■ **Work task**
Find all lines below containing the string "ivermectin" and return them.

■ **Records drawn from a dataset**

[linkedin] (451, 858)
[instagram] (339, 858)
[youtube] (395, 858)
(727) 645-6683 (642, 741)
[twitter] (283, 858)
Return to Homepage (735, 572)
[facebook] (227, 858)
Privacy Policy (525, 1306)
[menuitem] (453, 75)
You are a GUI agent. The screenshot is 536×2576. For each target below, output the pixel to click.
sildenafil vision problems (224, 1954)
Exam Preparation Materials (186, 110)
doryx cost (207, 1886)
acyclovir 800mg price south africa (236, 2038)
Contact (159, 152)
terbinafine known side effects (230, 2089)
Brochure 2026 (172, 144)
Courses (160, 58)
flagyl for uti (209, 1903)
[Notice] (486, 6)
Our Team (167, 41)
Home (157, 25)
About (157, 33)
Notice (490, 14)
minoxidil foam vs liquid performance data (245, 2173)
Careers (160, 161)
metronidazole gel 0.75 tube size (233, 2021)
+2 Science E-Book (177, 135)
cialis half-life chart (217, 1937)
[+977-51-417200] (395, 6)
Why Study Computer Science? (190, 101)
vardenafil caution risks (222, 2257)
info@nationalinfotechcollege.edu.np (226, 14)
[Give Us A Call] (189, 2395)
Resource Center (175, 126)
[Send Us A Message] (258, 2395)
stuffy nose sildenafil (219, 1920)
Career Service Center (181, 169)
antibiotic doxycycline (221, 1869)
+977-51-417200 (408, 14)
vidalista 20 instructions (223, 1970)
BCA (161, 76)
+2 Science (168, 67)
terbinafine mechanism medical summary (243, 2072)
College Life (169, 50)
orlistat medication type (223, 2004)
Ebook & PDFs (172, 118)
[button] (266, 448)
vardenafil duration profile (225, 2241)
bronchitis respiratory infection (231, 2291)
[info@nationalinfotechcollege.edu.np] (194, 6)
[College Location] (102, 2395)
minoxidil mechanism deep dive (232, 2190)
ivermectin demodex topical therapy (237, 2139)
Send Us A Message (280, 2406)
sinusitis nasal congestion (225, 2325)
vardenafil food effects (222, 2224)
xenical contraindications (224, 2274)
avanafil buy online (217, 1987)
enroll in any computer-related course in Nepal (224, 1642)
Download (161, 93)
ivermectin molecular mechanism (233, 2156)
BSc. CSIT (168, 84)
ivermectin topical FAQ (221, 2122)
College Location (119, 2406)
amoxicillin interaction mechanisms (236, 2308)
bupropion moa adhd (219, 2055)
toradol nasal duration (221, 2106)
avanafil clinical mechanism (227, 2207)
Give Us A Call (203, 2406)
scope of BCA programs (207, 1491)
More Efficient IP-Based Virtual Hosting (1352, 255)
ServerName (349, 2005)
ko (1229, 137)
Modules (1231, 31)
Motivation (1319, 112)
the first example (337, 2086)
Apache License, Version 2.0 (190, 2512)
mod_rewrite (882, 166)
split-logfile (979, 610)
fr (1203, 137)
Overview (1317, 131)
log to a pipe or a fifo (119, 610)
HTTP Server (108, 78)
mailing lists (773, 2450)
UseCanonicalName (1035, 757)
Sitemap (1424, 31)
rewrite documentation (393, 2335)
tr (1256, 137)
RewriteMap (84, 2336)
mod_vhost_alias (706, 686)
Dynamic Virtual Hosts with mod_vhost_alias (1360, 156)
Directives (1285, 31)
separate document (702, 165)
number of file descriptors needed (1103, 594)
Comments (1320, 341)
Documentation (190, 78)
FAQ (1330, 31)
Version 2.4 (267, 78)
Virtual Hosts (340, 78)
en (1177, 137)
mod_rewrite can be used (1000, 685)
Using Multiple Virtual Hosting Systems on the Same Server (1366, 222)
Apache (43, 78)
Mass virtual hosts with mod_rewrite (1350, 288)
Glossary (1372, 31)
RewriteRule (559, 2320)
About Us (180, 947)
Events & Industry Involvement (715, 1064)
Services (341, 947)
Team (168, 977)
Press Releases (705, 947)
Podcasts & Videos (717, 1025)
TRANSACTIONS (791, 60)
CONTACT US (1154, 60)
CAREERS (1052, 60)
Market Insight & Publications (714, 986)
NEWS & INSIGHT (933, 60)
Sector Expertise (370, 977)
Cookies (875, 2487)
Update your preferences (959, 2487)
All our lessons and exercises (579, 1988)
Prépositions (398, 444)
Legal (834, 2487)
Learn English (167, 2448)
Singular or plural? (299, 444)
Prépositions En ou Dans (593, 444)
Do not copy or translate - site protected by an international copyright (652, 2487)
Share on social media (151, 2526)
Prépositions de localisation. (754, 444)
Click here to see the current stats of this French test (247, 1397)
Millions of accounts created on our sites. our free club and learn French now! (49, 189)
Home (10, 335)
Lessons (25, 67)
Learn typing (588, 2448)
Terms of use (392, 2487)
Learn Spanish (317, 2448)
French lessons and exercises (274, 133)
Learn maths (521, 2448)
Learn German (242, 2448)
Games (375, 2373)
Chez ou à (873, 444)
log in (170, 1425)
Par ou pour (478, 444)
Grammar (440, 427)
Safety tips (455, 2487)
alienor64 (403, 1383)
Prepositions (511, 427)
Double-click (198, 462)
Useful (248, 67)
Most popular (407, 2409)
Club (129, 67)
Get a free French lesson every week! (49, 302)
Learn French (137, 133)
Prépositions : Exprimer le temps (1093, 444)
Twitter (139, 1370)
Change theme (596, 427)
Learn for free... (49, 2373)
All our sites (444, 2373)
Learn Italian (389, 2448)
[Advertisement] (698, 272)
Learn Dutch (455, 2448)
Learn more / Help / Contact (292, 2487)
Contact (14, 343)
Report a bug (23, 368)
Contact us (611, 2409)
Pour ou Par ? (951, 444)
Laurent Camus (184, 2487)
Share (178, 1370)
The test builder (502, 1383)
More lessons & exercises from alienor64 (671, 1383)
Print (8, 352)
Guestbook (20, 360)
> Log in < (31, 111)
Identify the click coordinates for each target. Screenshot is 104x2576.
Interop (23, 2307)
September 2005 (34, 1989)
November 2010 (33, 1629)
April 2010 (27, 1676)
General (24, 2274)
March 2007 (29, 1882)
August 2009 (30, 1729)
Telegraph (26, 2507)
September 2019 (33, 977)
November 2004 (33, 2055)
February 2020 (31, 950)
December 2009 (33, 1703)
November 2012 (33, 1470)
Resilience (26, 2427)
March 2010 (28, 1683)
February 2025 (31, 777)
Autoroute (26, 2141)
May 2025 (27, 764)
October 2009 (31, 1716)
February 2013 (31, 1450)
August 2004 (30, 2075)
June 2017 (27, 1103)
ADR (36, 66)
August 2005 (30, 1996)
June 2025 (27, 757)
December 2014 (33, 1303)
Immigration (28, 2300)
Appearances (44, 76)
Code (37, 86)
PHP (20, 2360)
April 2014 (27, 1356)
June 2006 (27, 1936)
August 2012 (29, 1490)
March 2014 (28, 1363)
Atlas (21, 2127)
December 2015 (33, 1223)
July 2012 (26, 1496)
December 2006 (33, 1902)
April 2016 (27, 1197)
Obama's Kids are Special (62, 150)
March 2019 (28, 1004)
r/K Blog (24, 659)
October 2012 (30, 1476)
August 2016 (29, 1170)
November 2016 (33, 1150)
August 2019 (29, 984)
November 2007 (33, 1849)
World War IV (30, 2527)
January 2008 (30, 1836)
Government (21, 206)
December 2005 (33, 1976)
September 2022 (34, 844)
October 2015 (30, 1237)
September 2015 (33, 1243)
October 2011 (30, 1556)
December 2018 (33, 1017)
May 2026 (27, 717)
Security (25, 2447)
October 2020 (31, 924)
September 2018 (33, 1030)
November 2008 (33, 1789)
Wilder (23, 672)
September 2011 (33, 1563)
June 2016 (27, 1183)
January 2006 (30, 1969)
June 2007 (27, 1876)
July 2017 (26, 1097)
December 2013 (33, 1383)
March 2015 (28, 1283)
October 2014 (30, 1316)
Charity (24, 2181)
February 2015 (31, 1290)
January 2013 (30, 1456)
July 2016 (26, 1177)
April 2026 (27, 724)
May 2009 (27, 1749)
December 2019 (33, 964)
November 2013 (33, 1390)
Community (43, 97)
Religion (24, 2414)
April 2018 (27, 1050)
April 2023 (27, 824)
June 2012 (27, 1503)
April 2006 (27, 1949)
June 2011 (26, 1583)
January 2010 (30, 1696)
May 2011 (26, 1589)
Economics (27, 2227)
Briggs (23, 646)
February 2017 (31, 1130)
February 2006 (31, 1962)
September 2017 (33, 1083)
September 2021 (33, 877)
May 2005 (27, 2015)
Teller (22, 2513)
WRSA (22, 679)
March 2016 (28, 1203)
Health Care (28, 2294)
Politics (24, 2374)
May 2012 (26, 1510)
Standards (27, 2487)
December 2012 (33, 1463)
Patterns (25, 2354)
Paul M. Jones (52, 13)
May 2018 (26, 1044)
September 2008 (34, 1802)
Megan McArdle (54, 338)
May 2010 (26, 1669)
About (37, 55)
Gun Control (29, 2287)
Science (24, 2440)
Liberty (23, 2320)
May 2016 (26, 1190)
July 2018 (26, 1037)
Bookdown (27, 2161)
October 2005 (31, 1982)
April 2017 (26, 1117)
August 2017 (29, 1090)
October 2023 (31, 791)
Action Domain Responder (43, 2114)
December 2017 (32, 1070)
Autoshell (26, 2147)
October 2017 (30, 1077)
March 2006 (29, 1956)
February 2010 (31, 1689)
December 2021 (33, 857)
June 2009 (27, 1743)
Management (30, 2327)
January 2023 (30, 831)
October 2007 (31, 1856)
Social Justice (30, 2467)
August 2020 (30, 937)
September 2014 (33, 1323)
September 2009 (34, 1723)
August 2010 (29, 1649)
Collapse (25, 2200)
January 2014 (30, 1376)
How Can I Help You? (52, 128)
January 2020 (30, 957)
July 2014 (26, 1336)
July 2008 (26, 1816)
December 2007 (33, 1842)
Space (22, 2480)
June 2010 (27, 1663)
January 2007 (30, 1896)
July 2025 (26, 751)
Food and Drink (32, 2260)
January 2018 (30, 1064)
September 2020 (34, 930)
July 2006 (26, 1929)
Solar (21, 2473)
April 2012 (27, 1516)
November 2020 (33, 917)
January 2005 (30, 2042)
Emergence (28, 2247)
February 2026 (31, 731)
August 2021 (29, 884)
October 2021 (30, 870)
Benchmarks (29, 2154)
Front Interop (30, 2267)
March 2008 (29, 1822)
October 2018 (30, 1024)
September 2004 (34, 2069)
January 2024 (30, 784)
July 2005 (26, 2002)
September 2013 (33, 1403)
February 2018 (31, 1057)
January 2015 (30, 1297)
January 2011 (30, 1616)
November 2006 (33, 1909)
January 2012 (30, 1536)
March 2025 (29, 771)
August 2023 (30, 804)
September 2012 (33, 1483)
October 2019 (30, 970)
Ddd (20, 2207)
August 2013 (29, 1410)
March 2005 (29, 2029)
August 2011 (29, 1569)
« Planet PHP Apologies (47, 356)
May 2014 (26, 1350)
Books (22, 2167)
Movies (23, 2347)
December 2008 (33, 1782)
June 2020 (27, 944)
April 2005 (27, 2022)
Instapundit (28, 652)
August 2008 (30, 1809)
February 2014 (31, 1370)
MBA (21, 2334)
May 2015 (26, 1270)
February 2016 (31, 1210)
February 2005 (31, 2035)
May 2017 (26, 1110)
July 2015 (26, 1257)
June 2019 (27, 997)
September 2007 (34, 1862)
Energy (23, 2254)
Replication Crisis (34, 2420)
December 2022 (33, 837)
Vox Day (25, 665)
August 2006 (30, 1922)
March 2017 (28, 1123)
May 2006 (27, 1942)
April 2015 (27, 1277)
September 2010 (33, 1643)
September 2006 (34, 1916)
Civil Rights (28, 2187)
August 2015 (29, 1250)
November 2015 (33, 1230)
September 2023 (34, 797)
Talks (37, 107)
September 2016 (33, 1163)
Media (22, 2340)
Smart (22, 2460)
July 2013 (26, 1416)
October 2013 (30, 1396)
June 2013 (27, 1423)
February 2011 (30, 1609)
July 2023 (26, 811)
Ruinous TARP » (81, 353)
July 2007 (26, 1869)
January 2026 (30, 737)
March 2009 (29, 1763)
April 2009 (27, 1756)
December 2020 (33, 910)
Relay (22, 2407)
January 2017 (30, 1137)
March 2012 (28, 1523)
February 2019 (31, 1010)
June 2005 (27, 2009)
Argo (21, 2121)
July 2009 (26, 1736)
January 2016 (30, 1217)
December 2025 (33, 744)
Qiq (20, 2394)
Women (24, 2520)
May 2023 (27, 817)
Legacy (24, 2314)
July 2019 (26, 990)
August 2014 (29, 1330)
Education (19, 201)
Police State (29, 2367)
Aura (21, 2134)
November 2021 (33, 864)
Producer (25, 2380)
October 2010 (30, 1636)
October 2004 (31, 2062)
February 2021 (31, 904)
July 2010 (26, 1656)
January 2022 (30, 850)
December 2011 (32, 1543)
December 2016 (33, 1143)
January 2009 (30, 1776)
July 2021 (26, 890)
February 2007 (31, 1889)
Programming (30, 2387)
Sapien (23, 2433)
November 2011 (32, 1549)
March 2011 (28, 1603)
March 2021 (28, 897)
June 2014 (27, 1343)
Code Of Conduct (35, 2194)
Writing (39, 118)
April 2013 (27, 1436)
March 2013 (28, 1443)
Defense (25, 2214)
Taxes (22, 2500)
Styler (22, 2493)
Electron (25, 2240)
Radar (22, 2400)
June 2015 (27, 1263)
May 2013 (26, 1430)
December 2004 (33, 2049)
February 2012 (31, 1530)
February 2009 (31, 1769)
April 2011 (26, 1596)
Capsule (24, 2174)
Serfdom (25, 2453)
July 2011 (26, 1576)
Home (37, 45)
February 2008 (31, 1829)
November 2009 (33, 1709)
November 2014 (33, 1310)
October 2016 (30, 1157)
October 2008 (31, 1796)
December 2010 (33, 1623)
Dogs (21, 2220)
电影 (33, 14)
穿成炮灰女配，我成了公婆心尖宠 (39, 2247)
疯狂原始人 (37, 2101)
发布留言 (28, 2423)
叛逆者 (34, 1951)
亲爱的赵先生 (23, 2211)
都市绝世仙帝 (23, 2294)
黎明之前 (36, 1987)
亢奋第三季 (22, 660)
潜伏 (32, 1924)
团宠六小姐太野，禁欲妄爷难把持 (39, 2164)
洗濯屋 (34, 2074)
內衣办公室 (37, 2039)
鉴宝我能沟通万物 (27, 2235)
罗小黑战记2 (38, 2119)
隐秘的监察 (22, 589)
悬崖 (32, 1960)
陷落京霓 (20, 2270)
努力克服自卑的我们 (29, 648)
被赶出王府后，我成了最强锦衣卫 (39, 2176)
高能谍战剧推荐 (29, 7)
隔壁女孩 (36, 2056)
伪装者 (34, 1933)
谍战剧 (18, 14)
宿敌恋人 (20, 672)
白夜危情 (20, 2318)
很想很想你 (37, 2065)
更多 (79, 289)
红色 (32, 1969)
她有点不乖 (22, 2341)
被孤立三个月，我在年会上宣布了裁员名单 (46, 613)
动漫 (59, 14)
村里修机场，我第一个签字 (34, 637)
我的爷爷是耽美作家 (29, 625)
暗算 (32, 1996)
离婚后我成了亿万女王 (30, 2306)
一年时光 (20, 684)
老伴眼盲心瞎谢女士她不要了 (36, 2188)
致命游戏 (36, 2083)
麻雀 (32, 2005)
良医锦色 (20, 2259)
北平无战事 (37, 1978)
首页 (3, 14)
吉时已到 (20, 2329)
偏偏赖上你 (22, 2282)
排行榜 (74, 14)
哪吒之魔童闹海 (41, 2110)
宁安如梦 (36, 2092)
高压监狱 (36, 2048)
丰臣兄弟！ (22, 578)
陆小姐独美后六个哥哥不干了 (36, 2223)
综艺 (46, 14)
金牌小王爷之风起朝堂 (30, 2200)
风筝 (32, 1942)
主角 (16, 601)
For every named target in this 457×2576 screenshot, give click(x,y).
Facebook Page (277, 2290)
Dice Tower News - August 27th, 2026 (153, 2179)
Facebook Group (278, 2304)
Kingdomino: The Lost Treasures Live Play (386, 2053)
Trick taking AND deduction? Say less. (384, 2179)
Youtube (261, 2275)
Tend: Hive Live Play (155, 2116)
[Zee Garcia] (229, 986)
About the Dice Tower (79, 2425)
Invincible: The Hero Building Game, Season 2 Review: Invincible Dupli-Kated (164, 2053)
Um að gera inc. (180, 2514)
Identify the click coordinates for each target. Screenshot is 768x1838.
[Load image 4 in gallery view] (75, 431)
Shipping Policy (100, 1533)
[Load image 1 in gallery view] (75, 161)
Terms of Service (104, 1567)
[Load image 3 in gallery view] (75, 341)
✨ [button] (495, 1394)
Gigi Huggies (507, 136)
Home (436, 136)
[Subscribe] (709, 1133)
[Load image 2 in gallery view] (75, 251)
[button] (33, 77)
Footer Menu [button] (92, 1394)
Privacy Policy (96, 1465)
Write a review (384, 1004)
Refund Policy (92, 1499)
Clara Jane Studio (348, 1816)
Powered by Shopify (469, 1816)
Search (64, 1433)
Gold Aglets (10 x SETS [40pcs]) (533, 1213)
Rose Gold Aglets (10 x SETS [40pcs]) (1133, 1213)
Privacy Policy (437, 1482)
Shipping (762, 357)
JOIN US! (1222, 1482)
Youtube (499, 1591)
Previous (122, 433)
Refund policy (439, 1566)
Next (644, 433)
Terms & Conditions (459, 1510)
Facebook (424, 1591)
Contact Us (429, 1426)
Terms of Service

■ **Response to this task**
ivermectin demodex topical therapy (237, 2139)
ivermectin molecular mechanism (233, 2156)
ivermectin topical FAQ (221, 2122)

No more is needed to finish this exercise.